Start of EXTRACT TO READ
Member of the Nebraska Legislature from the 11th district
- In office January 1, 1957 – January 3, 1961
- Preceded by: Earl Jackson Lee
- Succeeded by: Ross Rasmussen

Personal details
- Born: August 17, 1925 Washington, D.C.
- Died: July 31, 2002 (aged 76) Fremont, Nebraska
- Party: Republican
- Spouse: Marianne Kelley ​(m. 1957)​
- Children: 2 (Mike, Betsy)
- Parent: Robert G. Simmons (father);
- Education: Peru State Teachers College Doane College University of Nebraska University of Nebraska College of Law
- Occupation: Attorney

Military service
- Allegiance: United States
- Branch/service: United States Navy

= Ray Simmons =

American politician (1925–2002)

Ray Clifford Simmons (August 17, 1925 – July 31, 2002) was a Republican politician from Nebraska who served as a member of the Nebraska Legislature from the 11th district from 1957 to 1961.
End of EXTRACT TO READ
## REQUIREMENTS
Output the part of the Ray Simmons biography from "American politician (1925–2002)" up to and including "1957 to 1961.", copying it word for word. The material that comes next isn't needed for this.
Start of ENTRIES PROVIDED
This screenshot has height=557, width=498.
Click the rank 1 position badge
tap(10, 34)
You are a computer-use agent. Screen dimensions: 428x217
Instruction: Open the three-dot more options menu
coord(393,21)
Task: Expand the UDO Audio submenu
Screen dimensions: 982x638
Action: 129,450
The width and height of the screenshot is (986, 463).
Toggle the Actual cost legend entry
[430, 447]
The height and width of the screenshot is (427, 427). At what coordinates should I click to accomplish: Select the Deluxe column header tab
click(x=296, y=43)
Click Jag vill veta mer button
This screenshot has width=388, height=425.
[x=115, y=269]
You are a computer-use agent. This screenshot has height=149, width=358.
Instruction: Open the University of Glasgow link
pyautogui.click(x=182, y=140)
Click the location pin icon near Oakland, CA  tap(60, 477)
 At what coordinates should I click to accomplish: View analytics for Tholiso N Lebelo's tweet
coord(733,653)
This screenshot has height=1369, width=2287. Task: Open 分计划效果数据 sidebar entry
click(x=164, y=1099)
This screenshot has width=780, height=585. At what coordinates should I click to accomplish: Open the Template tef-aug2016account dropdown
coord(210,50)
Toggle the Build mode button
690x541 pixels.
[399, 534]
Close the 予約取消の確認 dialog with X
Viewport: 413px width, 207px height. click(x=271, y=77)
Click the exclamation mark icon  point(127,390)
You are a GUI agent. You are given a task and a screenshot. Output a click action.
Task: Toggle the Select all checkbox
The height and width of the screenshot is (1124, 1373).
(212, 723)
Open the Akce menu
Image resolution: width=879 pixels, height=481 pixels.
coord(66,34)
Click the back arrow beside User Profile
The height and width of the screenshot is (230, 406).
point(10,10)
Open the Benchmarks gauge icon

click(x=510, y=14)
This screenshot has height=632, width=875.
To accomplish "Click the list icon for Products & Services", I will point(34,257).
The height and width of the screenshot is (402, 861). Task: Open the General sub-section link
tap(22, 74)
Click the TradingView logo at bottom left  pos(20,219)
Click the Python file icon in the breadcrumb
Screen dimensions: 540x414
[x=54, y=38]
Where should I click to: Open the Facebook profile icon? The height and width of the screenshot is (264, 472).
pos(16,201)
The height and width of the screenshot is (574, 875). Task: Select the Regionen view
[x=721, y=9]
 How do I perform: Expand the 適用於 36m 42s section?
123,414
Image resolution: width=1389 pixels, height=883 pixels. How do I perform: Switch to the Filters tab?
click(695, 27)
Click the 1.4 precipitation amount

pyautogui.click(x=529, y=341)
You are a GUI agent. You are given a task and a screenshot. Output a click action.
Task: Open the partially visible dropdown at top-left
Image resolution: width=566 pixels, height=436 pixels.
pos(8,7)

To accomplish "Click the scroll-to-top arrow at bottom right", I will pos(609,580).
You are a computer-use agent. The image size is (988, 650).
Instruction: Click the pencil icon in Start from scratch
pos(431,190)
End of ENTRIES PROVIDED
## THE SOLUTION
American politician (1925–2002)

Ray Clifford Simmons (August 17, 1925 – July 31, 2002) was a Republican politician from Nebraska who served as a member of the Nebraska Legislature from the 11th district from 1957 to 1961.